Nativist sentiments, like the ones that Trump has kindled in recent weeks, had been sweeping America in the economic ups and downs of the last two decades of the 19th century. Republican President Benjamin Harrison’s administration warned against “large numbers of degraded and undesirable persons” about to sweep the country. An Immigration Restriction League was set up, with widely respected Republican Senators Henry Cabot Lodge and William Dillingham serving as allies and spokesmen. Although their ostensible mission was to restrict immigration of all people from “Southern or Eastern Europe”, everyone knew that their main target were the Jews, who, as historian Howard Sachar wrote, were portrayed at the time “at best in the familiar guise of pawnshop owners and clothing dealers, at worst as white slavers and gangsters.”
Sustained efforts to limit Jewish immigration to America continued throughout the years leading up the First World War, but were only partially successful: some bills pushed through Congress by nativists and the restrictionist lobby were vetoed by successive presidents. The advent of the war, however, brought immigration to a complete halt, first because of the battles raging in Europe, later because fear and loathing and anti-Semitism had spread throughout the land. Branded before as criminals, shysters and anarchists, in the wake of the 1917 Russian Revolution, Jews were being viewed as Bolshevik agitators as well, bent on overthrowing America and corrupting its values.
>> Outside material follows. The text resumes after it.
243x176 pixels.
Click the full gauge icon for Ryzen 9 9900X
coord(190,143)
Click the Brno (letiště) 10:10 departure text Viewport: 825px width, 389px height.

In 1921, Congress introduced an ethnic-based quota system, which limited immigration to 3% of any group’s portion of the U.S. population in 1910. Three years later, the screws were tightened even further, in a bill sponsored by another Republican lawmaker, Albert Johnson from Washington, with the specific aim of singling out Jews: the quota was lowered to 2% and the deciding year was rolled back to 1890, before the massive wave of Eastern European Jews had come to New York.
It was estimated at the time that close to a million Jews had been preparing to emigrate to America, but now found themselves trapped. In recent years, right wing propagandists have been railing - often for ulterior motives, as a way of attacking Obama - against Franklin Roosevelt’s “abandonment of the Jews.” But America had turned its back on Europe’s Jews way before Roosevelt came to power; were it not for the kind of anti-immigrant sentiment that Trump is stoking now, together with the lethal mix of religious and racist hatred of Jews that was rampant in those years, America could have saved countless more Jews than Roosevelt, even if he had bombed Auschwitz or provided sanctuary to many more refugees.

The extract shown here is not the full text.